Gaining weight has always been something that I personally have found difficult to achieve in a short period of time. Like so many hardgainers out there, gaining muscle can be something that may take a considerable amount of time and effort.

Training

The type of training that a hardgainer must focus on is far different to any other body type. When weight training, a hardgainer must focus on lifting heavy weights with short sets focusing on shocking the system and forcing it to change.

You see the body is a marvelous thing, it has the potential to adapt to any giving circumstance and with a high deal of stress being put on the system, it will automatically change to try and compensate for the pain it is under.

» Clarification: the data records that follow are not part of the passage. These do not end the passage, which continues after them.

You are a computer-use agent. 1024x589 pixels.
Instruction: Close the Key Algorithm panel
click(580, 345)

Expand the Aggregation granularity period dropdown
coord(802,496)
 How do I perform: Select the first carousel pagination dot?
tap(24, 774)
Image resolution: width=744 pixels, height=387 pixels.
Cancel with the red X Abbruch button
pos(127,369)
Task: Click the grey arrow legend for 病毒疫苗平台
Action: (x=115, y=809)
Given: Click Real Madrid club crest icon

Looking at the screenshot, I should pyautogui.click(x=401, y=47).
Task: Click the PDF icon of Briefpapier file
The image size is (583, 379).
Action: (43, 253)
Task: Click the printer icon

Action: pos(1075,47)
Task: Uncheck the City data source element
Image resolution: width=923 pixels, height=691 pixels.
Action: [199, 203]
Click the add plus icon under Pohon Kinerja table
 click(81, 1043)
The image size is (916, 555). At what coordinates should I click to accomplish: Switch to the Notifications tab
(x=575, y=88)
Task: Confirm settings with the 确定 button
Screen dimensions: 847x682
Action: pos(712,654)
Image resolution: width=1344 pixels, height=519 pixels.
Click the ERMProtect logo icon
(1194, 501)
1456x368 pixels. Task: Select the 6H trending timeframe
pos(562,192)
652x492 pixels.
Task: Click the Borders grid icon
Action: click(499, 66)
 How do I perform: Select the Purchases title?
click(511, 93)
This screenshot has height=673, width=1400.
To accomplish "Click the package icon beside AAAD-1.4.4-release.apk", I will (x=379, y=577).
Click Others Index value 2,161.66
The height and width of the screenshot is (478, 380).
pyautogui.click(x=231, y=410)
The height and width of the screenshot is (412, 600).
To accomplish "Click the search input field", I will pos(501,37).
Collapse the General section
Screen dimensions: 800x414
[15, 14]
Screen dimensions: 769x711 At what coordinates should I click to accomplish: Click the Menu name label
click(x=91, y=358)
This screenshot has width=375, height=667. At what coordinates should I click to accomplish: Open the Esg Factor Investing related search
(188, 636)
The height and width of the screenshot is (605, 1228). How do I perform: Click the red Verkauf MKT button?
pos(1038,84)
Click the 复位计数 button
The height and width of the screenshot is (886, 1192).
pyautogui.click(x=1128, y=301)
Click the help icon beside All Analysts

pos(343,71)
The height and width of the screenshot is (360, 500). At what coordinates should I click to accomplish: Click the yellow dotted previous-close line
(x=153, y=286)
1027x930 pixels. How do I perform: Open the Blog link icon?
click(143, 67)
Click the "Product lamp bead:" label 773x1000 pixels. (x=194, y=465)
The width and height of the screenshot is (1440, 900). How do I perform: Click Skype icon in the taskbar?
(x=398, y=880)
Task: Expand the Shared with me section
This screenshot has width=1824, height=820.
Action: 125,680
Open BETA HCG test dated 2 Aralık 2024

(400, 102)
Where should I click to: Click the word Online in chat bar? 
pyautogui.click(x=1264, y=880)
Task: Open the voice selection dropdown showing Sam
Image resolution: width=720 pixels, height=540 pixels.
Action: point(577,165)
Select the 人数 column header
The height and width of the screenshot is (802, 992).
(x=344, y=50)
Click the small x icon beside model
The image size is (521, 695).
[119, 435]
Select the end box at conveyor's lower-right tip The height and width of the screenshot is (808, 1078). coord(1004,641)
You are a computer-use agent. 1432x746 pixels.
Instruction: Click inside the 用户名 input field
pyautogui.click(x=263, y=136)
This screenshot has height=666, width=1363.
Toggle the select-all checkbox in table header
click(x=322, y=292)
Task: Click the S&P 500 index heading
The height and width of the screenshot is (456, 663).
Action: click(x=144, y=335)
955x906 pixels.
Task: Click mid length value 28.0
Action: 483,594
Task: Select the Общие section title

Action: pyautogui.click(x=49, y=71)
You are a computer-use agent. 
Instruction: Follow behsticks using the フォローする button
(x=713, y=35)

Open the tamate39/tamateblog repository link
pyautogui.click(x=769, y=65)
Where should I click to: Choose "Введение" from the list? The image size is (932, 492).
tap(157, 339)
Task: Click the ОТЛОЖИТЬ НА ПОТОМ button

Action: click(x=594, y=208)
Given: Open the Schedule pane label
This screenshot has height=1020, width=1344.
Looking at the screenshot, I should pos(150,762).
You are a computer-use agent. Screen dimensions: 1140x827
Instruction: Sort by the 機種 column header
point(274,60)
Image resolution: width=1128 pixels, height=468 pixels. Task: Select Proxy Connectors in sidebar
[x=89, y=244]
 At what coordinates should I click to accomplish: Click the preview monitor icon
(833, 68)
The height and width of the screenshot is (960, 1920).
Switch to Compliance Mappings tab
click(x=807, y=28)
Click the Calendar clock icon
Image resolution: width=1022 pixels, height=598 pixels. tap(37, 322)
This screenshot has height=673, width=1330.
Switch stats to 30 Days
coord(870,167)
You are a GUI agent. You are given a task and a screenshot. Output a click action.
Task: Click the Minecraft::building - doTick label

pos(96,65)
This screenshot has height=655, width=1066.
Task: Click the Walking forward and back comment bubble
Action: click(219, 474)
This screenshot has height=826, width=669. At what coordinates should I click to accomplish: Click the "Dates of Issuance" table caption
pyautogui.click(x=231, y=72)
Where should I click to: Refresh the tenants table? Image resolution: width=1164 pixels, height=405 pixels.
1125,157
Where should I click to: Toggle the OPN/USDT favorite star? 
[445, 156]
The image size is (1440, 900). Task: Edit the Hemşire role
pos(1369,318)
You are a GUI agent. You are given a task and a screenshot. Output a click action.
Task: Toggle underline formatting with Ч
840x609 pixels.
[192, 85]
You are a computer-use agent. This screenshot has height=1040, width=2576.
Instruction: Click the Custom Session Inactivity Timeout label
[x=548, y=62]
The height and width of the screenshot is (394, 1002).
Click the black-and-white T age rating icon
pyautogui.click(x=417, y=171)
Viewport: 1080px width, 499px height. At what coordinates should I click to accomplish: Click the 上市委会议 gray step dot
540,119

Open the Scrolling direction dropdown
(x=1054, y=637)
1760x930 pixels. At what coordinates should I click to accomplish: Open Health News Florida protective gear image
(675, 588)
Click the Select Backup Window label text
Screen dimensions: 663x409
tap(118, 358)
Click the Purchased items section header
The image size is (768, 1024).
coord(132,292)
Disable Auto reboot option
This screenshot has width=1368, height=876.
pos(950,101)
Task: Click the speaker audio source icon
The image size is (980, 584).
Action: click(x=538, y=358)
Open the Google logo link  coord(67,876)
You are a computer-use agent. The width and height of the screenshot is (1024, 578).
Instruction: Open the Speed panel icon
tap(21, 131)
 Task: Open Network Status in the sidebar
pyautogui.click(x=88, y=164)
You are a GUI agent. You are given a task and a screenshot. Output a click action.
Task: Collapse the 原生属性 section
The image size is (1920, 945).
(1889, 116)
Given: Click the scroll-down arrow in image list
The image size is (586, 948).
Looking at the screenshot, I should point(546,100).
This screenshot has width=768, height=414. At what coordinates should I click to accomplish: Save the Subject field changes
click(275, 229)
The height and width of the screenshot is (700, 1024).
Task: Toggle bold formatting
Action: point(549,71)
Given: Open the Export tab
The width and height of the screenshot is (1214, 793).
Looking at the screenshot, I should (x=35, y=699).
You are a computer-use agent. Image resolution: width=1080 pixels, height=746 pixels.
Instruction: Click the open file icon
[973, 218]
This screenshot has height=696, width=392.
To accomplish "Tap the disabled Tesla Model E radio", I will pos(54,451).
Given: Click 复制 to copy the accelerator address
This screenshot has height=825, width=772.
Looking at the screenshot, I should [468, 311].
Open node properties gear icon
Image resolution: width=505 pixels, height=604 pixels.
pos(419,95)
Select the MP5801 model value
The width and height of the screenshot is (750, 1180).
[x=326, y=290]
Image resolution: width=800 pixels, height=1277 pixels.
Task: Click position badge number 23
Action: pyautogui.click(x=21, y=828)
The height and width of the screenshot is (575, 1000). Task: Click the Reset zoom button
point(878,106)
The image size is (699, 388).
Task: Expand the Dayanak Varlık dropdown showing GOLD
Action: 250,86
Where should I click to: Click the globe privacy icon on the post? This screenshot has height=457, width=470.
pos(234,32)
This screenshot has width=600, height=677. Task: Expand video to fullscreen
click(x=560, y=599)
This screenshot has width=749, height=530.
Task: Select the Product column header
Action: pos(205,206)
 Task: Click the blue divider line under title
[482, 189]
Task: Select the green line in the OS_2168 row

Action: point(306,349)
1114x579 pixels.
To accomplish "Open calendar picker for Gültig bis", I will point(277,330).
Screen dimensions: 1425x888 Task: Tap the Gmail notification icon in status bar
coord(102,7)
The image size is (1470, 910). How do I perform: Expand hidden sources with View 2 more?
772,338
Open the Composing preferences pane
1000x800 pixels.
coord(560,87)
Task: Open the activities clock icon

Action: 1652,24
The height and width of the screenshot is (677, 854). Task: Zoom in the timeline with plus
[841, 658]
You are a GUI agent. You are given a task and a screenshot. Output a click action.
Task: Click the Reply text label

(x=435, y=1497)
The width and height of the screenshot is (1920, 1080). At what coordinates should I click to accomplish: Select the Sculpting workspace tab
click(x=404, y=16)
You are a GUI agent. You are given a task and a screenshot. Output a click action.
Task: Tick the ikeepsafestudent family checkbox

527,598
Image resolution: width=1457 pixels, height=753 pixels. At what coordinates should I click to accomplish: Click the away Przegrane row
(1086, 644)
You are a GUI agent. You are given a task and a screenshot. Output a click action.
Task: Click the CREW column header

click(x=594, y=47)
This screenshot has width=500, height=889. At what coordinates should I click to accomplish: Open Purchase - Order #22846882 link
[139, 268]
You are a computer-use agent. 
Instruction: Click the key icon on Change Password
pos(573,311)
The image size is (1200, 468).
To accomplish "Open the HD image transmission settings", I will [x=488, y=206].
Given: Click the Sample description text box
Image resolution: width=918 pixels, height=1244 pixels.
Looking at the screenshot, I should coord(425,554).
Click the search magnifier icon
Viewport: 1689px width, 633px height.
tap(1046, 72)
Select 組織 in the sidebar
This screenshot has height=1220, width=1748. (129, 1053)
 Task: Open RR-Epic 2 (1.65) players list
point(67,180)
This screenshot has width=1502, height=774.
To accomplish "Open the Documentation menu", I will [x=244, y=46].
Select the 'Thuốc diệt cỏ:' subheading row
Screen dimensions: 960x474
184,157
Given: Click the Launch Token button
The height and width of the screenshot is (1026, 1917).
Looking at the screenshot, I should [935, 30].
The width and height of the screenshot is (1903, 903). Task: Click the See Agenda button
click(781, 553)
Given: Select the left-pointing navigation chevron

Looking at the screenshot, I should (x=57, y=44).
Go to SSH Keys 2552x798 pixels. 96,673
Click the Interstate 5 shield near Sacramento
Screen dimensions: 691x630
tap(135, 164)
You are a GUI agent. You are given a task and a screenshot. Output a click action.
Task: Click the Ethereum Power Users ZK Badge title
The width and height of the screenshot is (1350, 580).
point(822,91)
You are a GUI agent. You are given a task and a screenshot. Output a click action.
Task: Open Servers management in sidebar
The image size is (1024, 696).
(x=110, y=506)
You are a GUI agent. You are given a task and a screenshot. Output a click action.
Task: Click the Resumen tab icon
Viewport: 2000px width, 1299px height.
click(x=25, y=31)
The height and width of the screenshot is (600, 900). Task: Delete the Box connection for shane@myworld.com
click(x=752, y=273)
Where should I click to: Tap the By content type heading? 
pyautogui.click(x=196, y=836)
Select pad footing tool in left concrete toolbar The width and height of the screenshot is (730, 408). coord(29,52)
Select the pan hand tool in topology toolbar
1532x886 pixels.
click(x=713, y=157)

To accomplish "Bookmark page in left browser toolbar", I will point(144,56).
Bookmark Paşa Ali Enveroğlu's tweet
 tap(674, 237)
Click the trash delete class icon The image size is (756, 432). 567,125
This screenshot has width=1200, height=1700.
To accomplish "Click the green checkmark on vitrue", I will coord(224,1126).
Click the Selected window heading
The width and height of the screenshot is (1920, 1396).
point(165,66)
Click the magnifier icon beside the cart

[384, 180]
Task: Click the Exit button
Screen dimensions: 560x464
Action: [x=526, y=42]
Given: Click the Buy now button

Also most people who have found it hard to gain weight in the past, only focus on the upper body as they usually have weak legs that cause a great deal of pain during training. Training your legs is in fact more important than any other part of the body as without strong legs, our upper body will not grow because it has nothing to support it.

Diet

In order to gain weight a person must take their diet just as serious as their training. The majority of small guys out there don’t eat enough. Eating a huge amount of food everyday also has the ability of shocking our bodies into changing. The more we eat, the more likely it is that our bodies will want to change and with the combination of heavy training, it will be able to.

Too often do I see people(people I used to be like) train hard but eat the wrong food or not enough of it. I high concentration of protein and low GI carbs are essential if a person is to gain and form of muscle. Some of the foods that I like to stick to include - rice, eggs, tuna, chicken breast, pasta, oats, low fat milk and red meat.

My Daily Diet

My daily diet consists of:

Breakfast - 4 eggs on two pieces of toast, large bowl of oats or if you have access to wheat biscuits then eat 6 with your eggs in the morning, plus a multivitamin

Pre-lunch - Banana sandwich with a protein shake

Lunch - half a cup of rice with 300-500 grams of chicken breast

Pre-Dinner(Post workout) - Protein shake

Dinner - Variety of red meat/chicken/pork/lamb with rice/pasta and vegetables.

Evening Snack - Eggs/steak/left over dinner

Now this is probably not enough for me now and I have made the decision to add more food to my diet. If you don’t think you can eat this much food to begin with, than reduce the amount of food in your meals. But remember that you must be having at least 6 meals a day if you plan on putting on any kind of weight.